Each line from the first down to the one containing "Task: Open the eighth liker's avatar" should be returned exactly as it appears below.

Dataset entries
---

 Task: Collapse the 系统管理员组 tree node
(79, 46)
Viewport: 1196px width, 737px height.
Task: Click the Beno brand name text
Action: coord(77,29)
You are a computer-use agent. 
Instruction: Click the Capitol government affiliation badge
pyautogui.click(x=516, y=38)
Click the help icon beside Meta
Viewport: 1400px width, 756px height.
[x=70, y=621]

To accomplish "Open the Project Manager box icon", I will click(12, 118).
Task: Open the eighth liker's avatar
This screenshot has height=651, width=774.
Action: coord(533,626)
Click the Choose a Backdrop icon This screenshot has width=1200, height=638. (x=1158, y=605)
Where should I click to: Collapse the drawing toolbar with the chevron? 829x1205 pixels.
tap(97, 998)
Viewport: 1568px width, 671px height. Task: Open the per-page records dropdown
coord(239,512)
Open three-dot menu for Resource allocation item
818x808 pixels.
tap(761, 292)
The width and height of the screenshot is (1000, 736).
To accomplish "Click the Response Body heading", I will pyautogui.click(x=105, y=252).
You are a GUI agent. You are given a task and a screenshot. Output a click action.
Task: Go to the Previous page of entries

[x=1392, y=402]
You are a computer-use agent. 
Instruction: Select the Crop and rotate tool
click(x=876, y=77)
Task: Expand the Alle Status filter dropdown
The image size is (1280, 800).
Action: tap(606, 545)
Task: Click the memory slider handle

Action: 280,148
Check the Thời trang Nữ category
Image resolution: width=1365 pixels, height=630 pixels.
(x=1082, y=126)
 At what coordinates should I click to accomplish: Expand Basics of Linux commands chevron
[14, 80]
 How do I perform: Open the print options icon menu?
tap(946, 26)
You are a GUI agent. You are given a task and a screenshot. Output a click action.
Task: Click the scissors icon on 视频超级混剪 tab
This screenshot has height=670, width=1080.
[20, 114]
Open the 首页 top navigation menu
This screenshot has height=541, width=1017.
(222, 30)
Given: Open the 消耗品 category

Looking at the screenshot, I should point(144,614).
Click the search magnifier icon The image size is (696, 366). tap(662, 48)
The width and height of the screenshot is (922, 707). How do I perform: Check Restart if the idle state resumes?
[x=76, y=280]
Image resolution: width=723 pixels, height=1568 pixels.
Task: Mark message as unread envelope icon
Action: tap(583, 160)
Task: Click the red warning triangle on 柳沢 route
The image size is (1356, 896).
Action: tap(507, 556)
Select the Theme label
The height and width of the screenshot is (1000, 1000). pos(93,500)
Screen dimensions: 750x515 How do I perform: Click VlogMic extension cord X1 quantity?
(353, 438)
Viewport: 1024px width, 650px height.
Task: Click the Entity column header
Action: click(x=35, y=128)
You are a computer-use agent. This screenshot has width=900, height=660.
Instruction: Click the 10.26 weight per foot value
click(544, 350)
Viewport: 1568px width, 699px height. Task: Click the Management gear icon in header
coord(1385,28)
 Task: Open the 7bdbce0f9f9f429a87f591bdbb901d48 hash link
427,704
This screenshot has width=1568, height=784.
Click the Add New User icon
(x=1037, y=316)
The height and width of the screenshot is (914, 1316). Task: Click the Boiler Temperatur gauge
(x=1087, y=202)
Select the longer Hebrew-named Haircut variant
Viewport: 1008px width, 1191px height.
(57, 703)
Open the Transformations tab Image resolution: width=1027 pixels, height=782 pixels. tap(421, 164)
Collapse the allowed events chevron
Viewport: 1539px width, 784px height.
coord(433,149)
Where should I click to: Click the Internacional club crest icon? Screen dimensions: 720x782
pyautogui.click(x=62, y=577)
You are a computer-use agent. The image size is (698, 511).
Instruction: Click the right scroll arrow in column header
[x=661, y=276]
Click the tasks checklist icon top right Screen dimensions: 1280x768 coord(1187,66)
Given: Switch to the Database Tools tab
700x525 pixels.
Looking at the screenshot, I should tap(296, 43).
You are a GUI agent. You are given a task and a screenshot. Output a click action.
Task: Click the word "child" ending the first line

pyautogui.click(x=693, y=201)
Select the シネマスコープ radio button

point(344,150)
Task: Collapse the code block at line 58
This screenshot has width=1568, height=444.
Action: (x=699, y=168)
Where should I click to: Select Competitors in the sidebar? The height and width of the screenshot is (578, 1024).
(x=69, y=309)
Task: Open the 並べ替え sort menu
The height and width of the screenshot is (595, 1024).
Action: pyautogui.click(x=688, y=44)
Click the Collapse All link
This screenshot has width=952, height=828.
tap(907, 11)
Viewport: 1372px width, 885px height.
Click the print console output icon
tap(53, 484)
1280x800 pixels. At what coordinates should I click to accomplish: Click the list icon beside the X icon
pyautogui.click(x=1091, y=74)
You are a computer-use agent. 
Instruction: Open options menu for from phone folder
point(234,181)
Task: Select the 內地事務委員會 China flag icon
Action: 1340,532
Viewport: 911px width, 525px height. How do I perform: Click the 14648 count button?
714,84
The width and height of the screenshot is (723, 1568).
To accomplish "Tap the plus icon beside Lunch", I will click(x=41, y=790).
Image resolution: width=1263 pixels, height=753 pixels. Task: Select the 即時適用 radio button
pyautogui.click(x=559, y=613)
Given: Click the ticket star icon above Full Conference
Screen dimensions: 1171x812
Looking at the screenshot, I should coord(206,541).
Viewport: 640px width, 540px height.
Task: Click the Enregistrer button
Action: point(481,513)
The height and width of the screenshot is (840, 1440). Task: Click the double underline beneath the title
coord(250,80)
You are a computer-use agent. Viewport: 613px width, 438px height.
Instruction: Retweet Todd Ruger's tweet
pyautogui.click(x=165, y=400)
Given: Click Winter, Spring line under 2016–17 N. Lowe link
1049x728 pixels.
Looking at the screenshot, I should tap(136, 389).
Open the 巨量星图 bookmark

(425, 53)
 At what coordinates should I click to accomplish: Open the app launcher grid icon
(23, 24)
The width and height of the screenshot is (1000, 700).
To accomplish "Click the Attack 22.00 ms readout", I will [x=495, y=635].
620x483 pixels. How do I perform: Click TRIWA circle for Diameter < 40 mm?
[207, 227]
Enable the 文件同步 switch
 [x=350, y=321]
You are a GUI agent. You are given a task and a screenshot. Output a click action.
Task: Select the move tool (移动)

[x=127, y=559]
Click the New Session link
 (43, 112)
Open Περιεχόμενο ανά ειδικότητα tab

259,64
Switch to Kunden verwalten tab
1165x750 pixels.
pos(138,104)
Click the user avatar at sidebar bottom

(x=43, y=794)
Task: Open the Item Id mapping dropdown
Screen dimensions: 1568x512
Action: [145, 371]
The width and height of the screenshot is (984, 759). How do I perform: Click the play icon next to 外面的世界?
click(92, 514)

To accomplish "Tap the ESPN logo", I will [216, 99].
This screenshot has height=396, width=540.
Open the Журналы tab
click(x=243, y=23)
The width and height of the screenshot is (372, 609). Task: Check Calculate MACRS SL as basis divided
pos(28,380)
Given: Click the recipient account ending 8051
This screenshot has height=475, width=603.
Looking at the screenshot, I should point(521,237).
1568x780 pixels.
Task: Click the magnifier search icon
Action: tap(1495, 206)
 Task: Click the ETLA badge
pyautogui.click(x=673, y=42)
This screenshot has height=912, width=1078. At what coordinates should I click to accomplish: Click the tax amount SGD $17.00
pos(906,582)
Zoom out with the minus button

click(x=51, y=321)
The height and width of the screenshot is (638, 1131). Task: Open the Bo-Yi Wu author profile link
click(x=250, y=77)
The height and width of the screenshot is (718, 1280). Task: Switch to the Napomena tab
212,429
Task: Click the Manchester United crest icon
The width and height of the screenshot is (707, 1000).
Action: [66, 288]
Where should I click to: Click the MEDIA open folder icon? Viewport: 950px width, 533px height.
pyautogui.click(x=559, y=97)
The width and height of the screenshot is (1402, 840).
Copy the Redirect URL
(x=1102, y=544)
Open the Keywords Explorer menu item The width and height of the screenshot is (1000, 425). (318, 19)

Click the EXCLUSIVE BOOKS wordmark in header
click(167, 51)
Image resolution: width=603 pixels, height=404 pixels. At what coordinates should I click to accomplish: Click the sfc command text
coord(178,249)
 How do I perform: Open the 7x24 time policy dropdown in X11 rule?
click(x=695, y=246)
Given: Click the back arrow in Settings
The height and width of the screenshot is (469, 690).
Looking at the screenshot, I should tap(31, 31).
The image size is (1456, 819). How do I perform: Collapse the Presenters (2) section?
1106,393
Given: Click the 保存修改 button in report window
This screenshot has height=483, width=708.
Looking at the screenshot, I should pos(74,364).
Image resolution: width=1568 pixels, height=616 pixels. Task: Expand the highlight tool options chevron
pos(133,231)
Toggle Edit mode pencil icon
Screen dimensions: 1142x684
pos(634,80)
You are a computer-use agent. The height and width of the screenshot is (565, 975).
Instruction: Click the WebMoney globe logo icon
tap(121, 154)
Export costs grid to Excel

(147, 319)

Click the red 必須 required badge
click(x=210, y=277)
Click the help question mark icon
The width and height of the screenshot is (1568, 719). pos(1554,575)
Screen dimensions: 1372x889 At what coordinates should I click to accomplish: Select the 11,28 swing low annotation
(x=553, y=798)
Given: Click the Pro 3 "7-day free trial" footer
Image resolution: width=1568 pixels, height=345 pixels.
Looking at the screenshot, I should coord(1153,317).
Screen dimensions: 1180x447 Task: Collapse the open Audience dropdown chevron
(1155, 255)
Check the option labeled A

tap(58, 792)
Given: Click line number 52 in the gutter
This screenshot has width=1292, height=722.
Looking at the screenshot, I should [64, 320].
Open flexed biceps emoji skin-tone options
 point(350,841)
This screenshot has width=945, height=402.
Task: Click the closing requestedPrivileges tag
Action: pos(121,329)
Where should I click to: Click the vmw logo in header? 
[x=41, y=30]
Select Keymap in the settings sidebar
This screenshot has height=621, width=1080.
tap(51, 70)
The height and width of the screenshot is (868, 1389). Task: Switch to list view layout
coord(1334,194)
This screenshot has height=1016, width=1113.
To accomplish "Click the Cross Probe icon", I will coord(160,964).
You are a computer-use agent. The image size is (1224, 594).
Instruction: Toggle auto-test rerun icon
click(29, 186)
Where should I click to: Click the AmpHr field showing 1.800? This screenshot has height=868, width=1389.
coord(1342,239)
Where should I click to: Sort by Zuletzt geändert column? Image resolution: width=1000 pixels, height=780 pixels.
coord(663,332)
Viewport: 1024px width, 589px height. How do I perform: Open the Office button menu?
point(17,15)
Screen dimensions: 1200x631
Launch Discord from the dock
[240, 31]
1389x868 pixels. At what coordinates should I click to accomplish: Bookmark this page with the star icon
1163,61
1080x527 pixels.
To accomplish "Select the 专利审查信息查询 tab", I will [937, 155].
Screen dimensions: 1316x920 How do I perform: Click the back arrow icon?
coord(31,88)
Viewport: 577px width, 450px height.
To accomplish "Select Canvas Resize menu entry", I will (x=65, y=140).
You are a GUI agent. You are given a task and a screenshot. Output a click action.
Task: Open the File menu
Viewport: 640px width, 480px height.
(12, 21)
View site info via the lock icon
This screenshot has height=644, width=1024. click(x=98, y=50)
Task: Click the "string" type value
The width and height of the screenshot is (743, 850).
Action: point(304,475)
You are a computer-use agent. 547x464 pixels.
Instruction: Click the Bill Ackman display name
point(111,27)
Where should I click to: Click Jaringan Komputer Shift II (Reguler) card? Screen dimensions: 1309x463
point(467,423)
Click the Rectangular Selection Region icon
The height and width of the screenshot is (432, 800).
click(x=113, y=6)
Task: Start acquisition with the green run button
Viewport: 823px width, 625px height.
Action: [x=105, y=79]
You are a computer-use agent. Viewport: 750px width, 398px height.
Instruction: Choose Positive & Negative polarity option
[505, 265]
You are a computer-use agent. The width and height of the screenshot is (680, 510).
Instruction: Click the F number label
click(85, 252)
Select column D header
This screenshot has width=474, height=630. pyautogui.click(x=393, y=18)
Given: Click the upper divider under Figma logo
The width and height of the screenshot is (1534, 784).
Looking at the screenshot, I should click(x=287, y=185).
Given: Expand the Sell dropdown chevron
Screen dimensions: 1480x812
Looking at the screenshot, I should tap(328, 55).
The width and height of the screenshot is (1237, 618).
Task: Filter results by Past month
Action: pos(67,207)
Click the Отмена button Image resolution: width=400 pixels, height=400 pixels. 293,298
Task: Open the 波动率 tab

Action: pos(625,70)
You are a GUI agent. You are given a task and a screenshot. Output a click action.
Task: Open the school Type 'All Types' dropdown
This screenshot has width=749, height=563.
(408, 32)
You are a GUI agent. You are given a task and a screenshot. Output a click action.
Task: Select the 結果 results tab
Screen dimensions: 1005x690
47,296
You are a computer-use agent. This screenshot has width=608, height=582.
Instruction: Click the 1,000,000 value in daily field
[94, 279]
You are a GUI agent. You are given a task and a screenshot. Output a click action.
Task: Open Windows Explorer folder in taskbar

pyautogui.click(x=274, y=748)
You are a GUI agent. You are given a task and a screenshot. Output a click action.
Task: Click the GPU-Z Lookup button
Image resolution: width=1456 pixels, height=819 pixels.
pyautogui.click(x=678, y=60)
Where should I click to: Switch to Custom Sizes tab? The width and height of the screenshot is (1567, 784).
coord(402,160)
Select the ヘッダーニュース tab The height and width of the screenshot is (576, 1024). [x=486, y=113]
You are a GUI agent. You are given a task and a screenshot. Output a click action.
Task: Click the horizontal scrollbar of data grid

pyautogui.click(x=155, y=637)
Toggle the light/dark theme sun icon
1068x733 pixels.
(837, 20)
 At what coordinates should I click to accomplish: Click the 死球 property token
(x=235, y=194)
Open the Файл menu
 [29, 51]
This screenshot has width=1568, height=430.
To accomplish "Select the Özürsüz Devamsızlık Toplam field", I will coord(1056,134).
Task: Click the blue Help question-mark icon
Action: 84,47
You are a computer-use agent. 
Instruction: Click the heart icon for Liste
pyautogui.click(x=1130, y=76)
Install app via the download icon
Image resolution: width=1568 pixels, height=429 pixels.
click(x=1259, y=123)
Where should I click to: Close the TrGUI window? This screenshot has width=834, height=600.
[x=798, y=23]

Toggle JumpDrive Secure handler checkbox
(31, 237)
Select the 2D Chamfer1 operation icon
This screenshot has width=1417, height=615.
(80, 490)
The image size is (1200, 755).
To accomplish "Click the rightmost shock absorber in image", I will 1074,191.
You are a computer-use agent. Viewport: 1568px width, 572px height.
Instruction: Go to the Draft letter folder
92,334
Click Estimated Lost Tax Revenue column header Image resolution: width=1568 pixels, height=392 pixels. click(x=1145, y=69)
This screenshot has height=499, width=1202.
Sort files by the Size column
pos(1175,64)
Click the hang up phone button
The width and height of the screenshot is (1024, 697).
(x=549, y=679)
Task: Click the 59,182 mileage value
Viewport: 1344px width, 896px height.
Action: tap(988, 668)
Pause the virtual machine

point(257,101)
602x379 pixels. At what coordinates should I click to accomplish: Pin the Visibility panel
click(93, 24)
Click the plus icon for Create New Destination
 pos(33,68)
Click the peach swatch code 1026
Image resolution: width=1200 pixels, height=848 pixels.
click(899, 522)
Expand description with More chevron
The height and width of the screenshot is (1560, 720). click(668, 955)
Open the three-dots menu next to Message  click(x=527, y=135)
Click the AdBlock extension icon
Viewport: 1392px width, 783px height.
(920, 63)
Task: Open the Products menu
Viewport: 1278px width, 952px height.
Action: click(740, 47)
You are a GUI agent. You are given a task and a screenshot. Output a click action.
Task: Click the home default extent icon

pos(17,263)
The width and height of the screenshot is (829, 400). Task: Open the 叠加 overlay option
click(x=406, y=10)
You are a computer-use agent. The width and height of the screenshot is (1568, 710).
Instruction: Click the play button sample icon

---

## PROBLEM SOLUTION
 Task: Collapse the 系统管理员组 tree node
(79, 46)
Viewport: 1196px width, 737px height.
Task: Click the Beno brand name text
Action: coord(77,29)
You are a computer-use agent. 
Instruction: Click the Capitol government affiliation badge
pyautogui.click(x=516, y=38)
Click the help icon beside Meta
Viewport: 1400px width, 756px height.
[x=70, y=621]

To accomplish "Open the Project Manager box icon", I will click(12, 118).
Task: Open the eighth liker's avatar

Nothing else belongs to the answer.